THE TASK
Could you retype the lines below, starting at the line holding "Where should I click to: Stop" and stopping at the line holding "Click the 'Email' label above the field", inclusive? Copy them exactly and drop the images.

DATA UNDER STUDY
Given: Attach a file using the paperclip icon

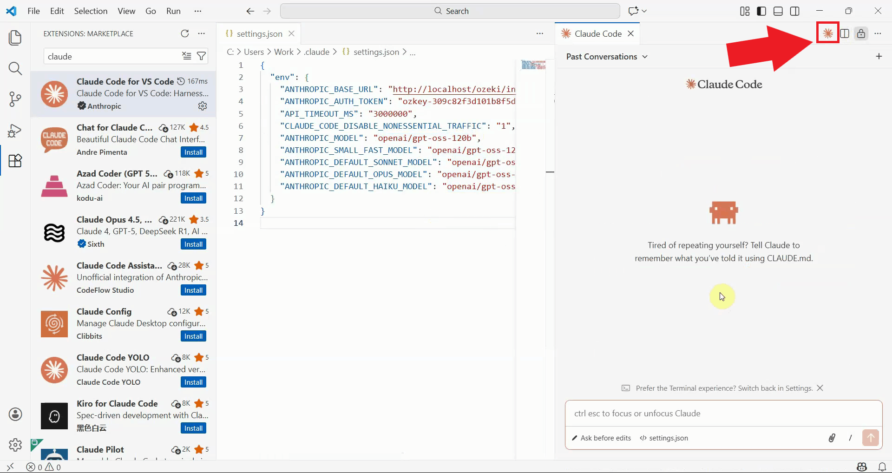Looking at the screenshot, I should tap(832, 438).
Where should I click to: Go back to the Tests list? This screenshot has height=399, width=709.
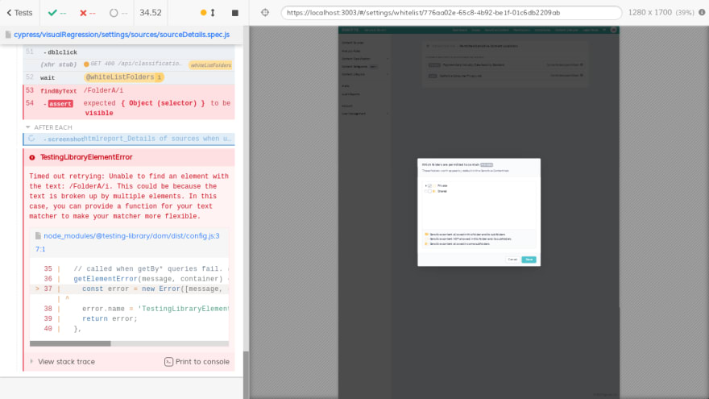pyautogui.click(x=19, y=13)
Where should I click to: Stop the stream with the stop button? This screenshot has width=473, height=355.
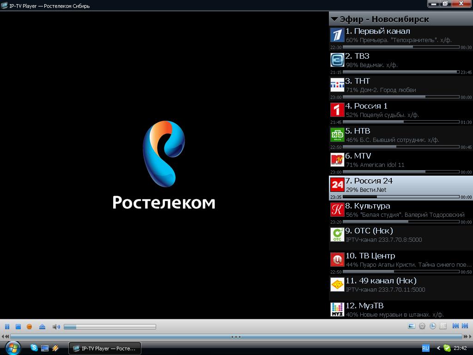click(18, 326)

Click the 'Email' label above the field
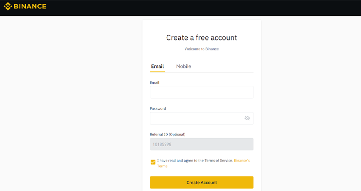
---
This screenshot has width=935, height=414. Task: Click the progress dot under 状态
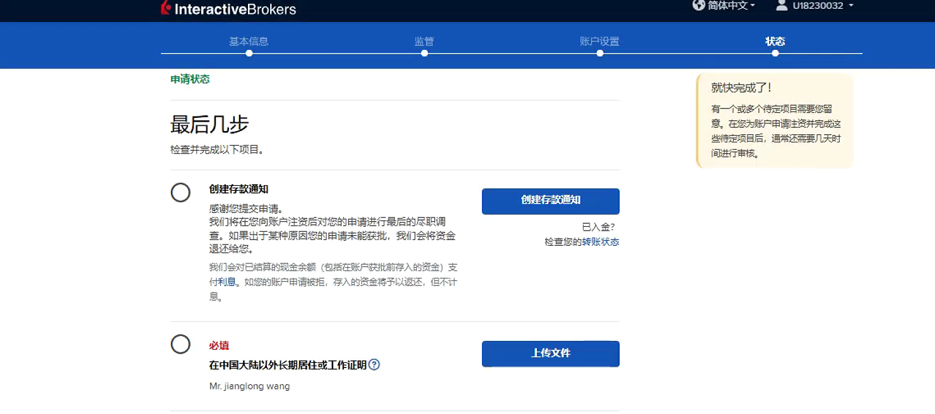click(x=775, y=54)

WRITTEN RESPONSE
Where should I click to: Stop the stream with the stop button? This screenshot has width=473, height=355.
click(18, 326)

Click the 'Email' label above the field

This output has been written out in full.